You are viewing a plain text version of this content. The canonical link for it is here.

Posted to users@kafka.apache.org by Shiti Saxena <ss...@gmail.com> on 2016/02/04 17:30:21 UTC

Kafka Connect - SinkRecord schema

Hi,

I was trying to define the following Kafka Connect pipeline :
JDBC Source -> Console Sink  using bulk mode

I realized the schema resulting from SinkRecord.valueSchema was incorrect.
I modified FileStreamSinkTask's put method to,

public void put(Collection<SinkRecord> sinkRecords) {
    for (SinkRecord record : sinkRecords) {
        log.trace("Writing line to {}: {}", logFilename(), record.value());
        for(Field x :record.valueSchema().fields()){
            outputStream.println(x.name());
        }
        outputStream.println(record.value());
    }
}

Is this the correct way to get the schema or am I missing something?
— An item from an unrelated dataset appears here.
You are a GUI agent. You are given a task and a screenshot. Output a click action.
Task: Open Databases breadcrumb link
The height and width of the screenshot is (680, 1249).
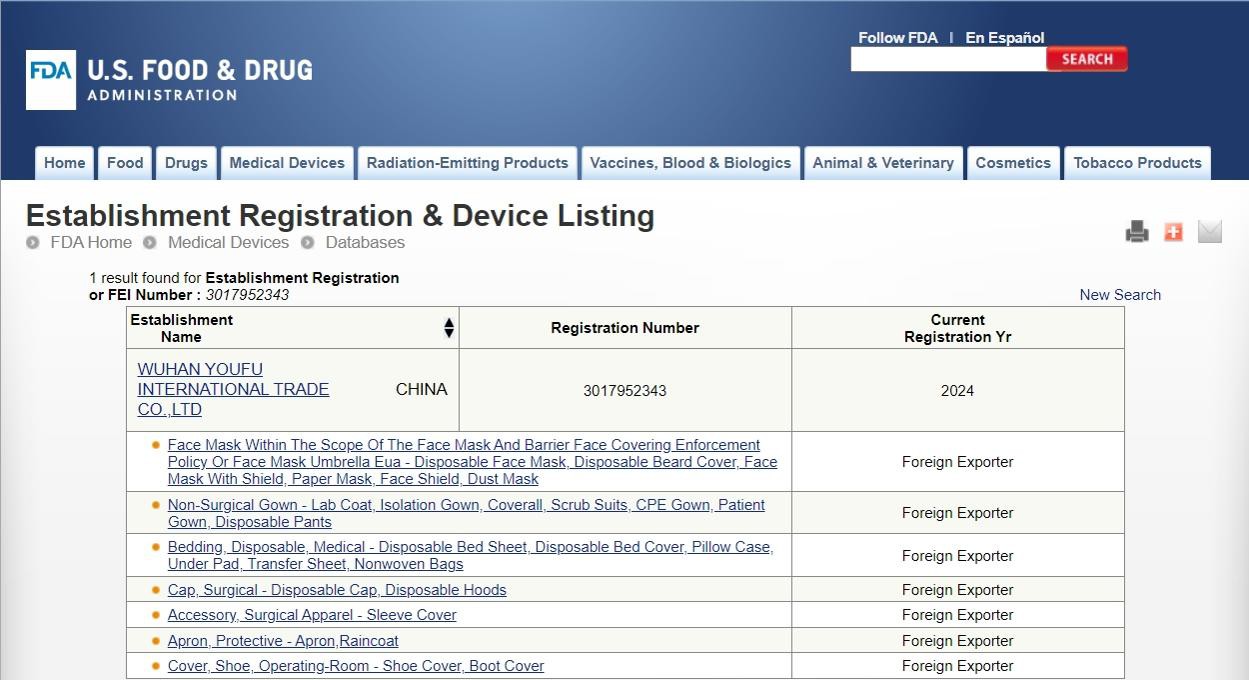point(365,242)
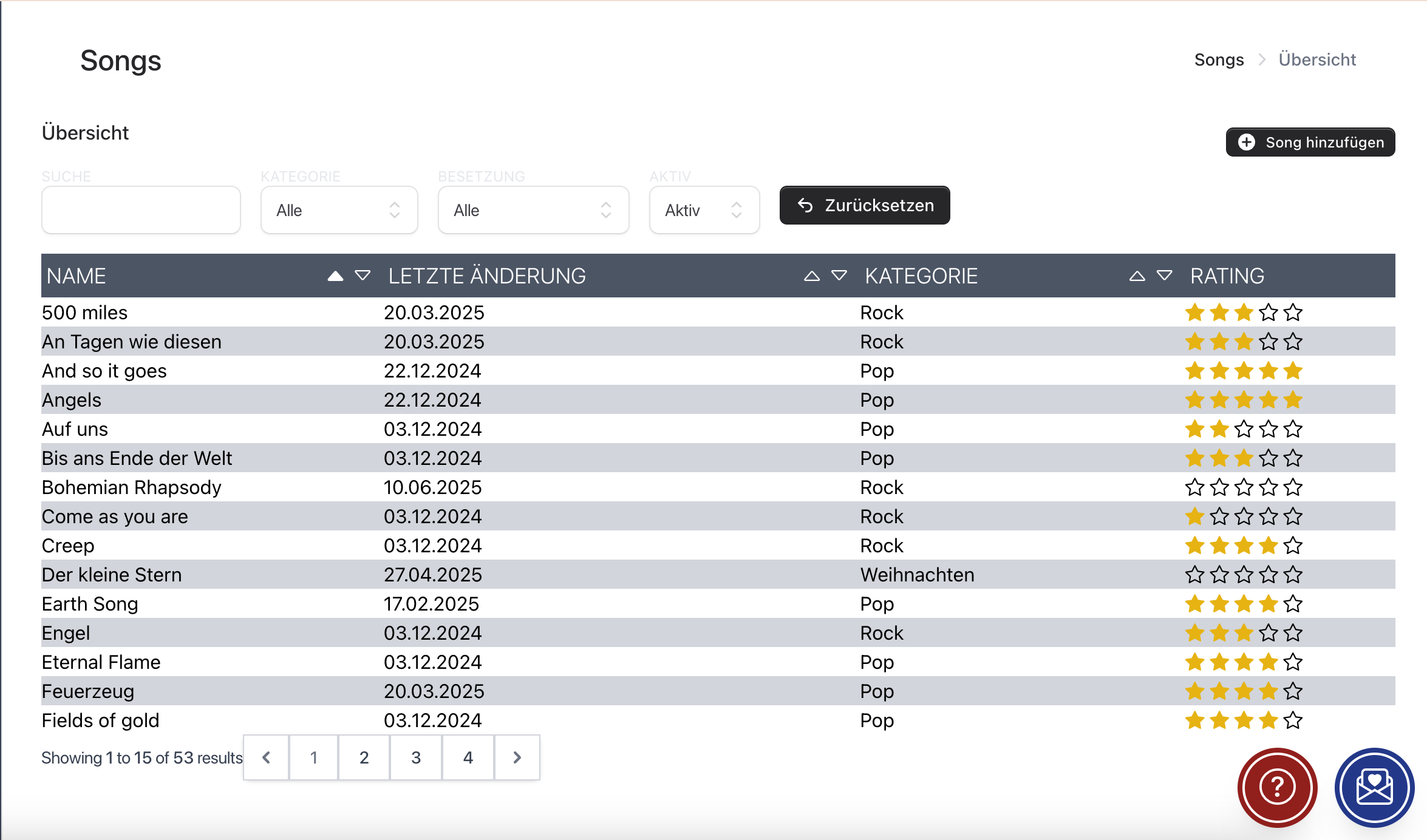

I was expecting the output to be

id
name
email
department
modified
org.apache.kafka.connect.data.Struct@59d634b7


but it was

id
department
department
department
modified
org.apache.kafka.connect.data.Struct@59d634b7


I tried it with different tables and realized that the names of
columns with same datatype are messed up.

Can someone please tell me how to get the schema?

Or is this is a bug in the Connect API since the schema of the
SourceRecord created by JDBC Source Connector is correct.